Work item.
Below is a listing to copy exactly; no image goes into the copy.

Supplied data.
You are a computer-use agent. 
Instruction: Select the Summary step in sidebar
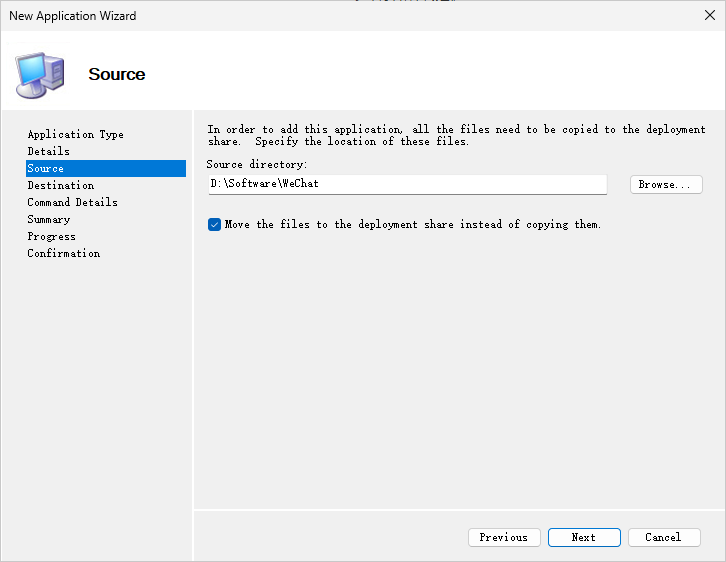48,219
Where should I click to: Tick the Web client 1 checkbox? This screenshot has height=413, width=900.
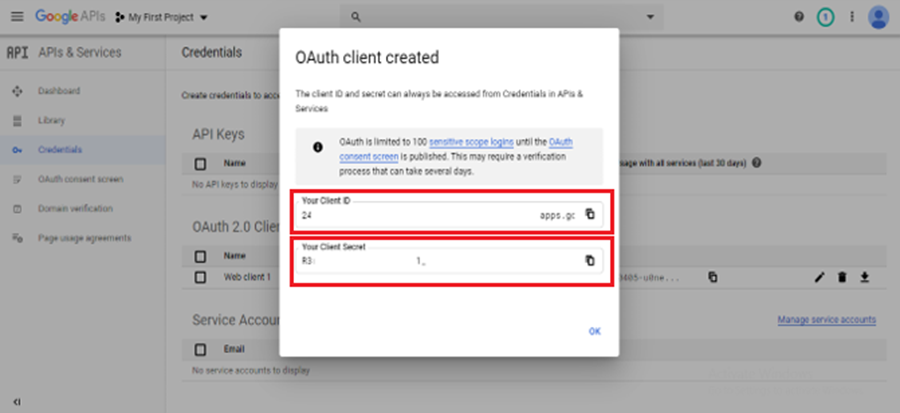[x=200, y=277]
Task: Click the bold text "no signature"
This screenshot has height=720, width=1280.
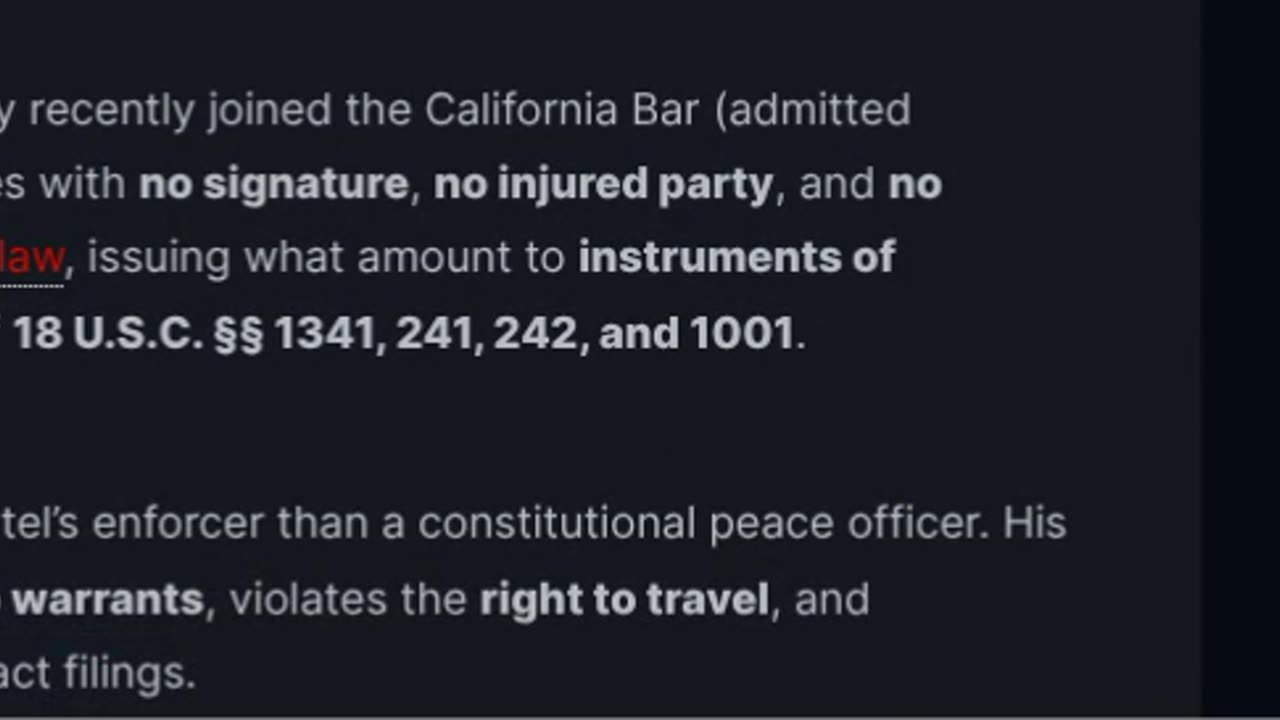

Answer below.
You are a computer-use agent. 
Instruction: Select the Summary step in sidebar
48,219
Where should I click to: Tick the Web client 1 checkbox? This screenshot has height=413, width=900.
[x=200, y=277]
Task: Click the bold text "no signature"
This screenshot has height=720, width=1280.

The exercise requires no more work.